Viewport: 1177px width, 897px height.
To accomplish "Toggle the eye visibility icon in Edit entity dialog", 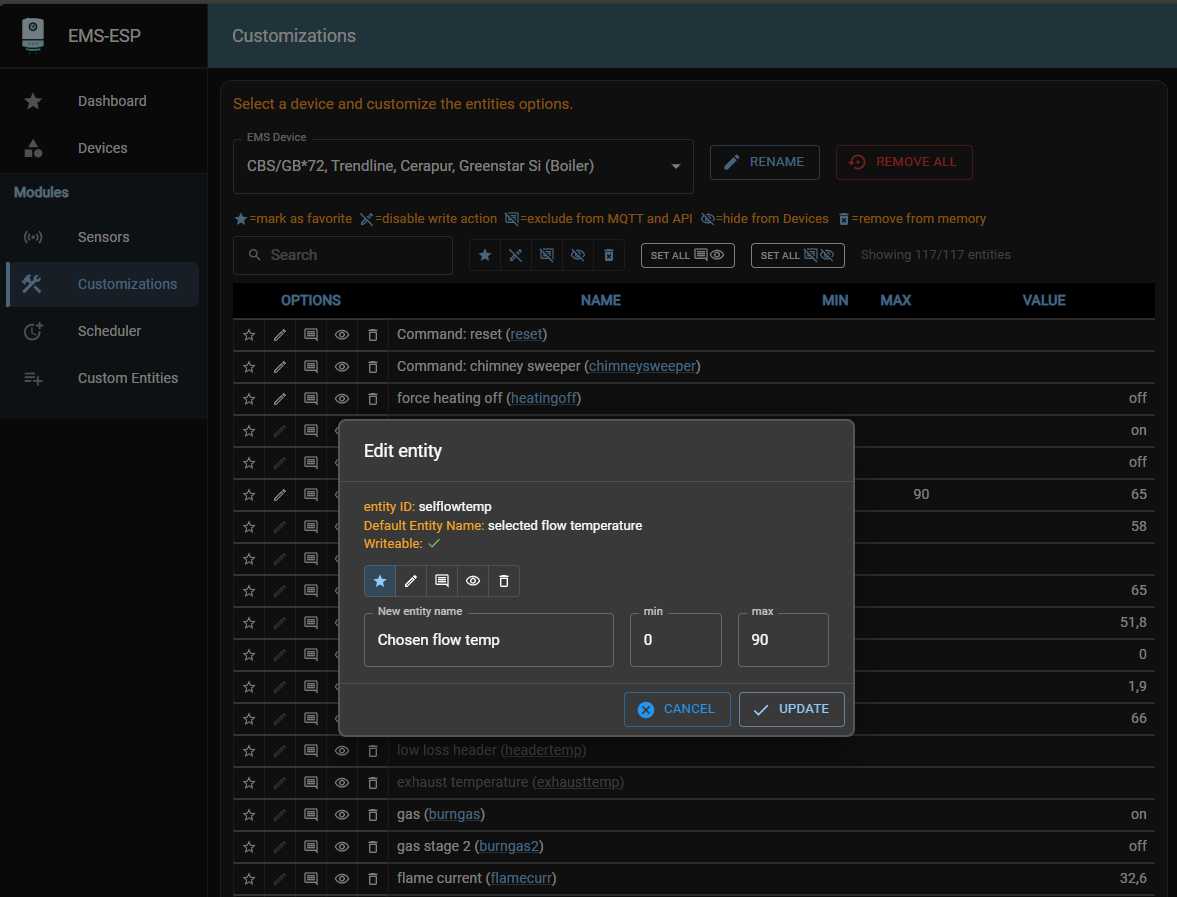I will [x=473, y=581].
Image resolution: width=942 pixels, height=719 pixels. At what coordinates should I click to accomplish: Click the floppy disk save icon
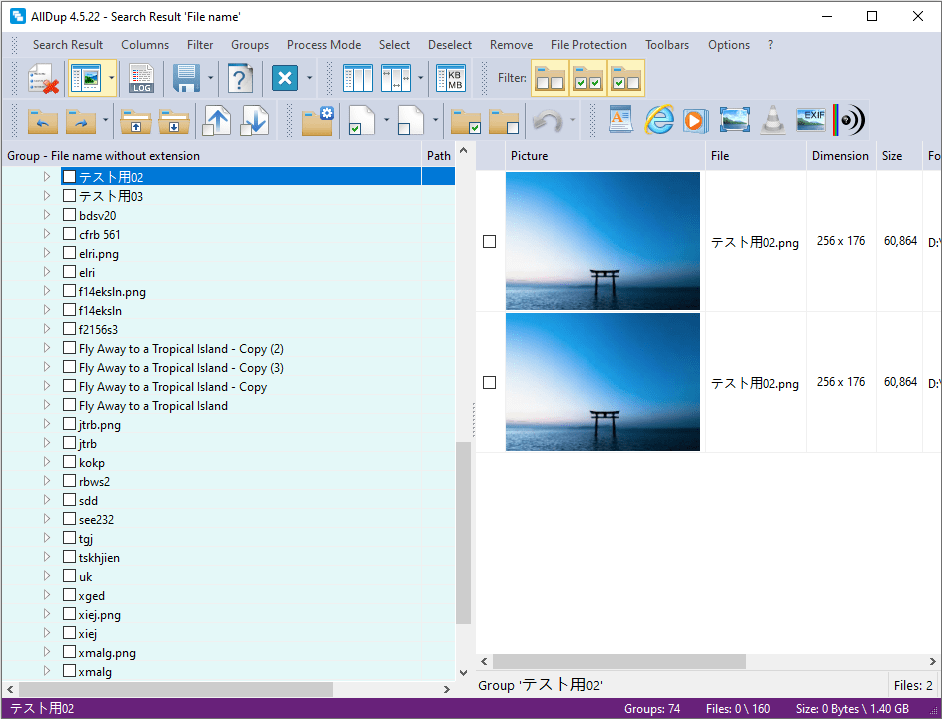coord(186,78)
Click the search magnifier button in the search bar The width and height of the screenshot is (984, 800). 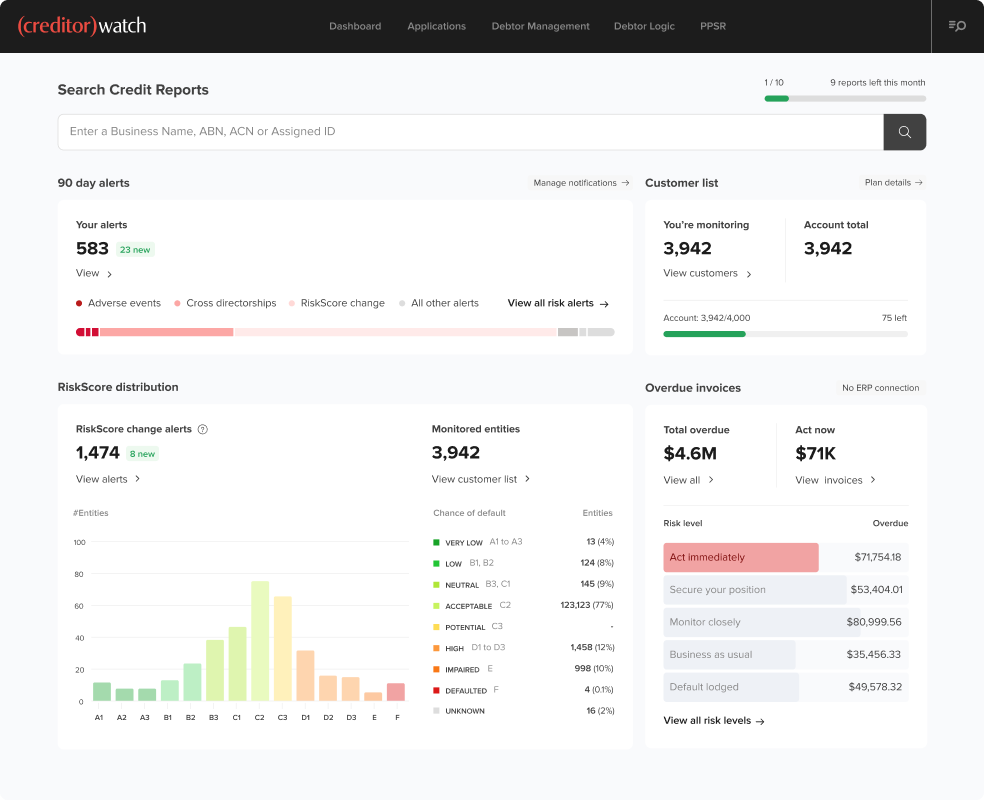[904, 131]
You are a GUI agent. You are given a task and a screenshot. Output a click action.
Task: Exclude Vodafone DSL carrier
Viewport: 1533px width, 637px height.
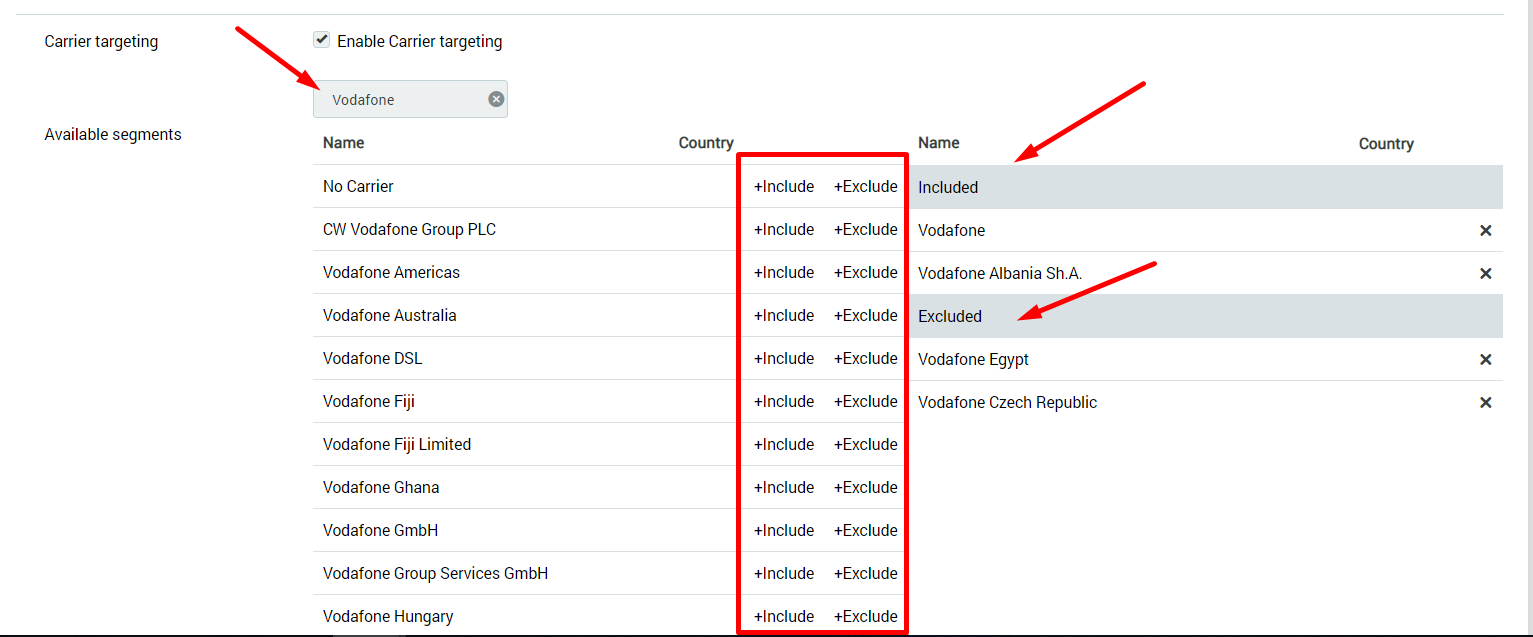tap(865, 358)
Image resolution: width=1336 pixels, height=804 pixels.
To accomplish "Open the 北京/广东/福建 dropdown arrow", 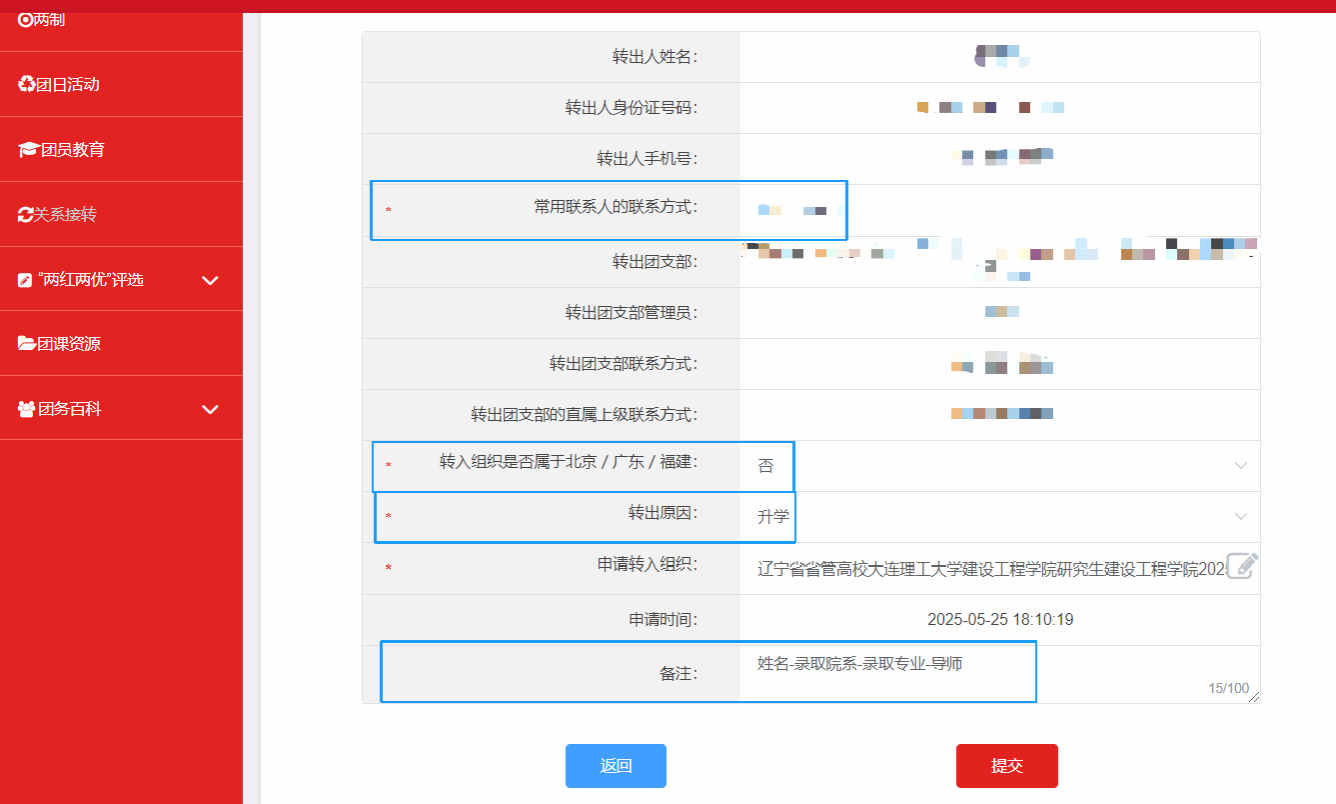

☆ ☆ ☆ ☆

Assigned task | All that is needed is the lines from the line holding "You are a GUI" to the final line of the listing above, repeated exactly, pictures excluded.

Reply to the task |
You are a GUI agent. You are given a task and a screenshot. Output a click action.
Task: Exclude Vodafone DSL carrier
Viewport: 1533px width, 637px height.
tap(865, 358)
Image resolution: width=1336 pixels, height=804 pixels.
To accomplish "Open the 北京/广东/福建 dropdown arrow", 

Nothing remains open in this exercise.